Lebanon Day 2

1 06 2011

We started day two as early as we could.  I think we made it out around 830 AM and stopped at a patisserie for breakfast.  Lebanese patisseries are fantastic, the French influence definitely has rubbed off.  Ang bought two donuts, a small veggie pizza, and a croissant with almond (paste?) inside.  The croissant was particularly delicious.  Our first stop of the day was Byblos.  We went to the harbor (modern built on ancient) and the archaeological park.  On this day we took over 570 pictures and I think a good percentage were taken at Byblos.  Not only is the area beautiful, the old city is built within the walls of the Crusader city, but the archaeological area is massive.  Visible ruins in the area begin with the Chalcolithic Period and continue through modern times.  There is a large Crusader castle built on an earlier Islamic fort, built on the Middle Bronze rampart and Early Bronze city wall.  There is a Roman theater built next to the Phoenician necropolis and a beautiful 19th century CE house overlooking houses from the Chalcolithic period.

When we got back to the car it wouldn’t start.  I realized that Jack had turned the lights on when playing in the front seat, but after the car was turned off and the keys taken out.  Stupid French car.
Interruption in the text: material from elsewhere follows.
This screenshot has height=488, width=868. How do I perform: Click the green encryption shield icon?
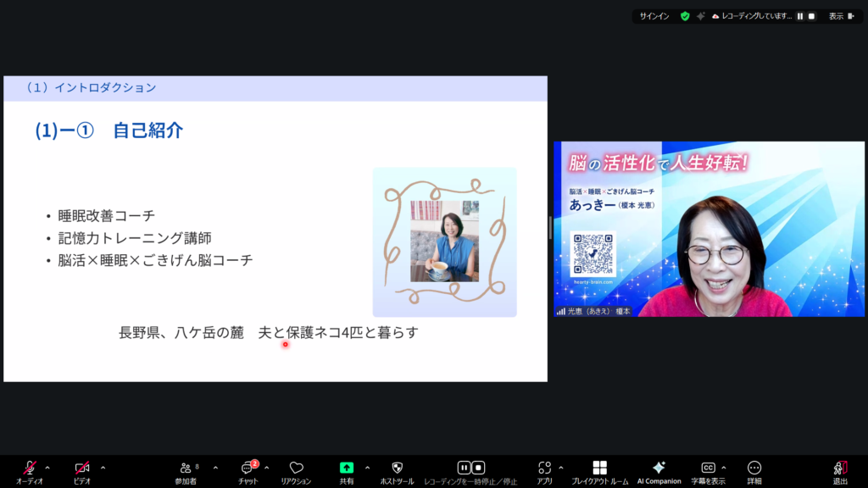tap(685, 16)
We found two very nice 20 somethings who were very helpful.  They didn’t have jumper cables, but called around to friends until they found some.  Middle Eastern hospitality at its best.  We stopped on our way out of town and got some sandwiches.  I got Ang and Jack a mixed grill wrap and I got a fried fish wrap, which was amazing.  They put mint in everything in the Middle East and it did wonders to my wrap.
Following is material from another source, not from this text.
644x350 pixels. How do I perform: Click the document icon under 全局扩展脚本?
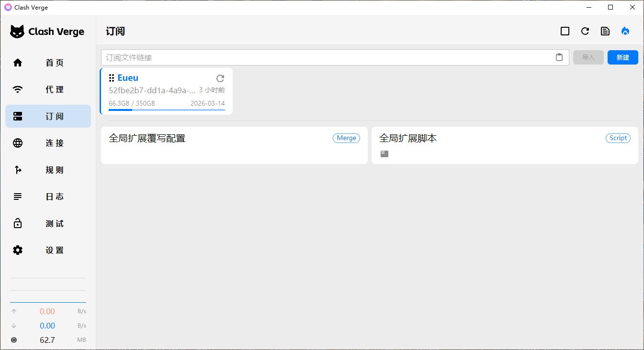pos(384,154)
After stopping by Tell Fadous-Kfarabida, an Early Bronze site that I read about in Near Eastern Archaeology, we got to Batroun. It is a small vacation/tourist village with a really cool sea wall excavated out of the kurkar rock by the Phoenicians.  Not much to say about this stop.  We once again got to walk through the old souk part of town, super narrow streets and old buildings.  In this town, houses had an affinity for staircases that emerged out of the side of buildings and led to nowhere, quite amusing.

Before we arrived in Tripoli we stopped at Moussaylha Castle, a fairy tale castle if there ever was one.  Built in the 15th century CE to protect the main pass through this region, it was constructed on top of a rock outcropping.  There was a Bedouin with his sheep nearby and a babbling brook, one just had to tune out the busy highway nearby to imagine you were back 600 year ago.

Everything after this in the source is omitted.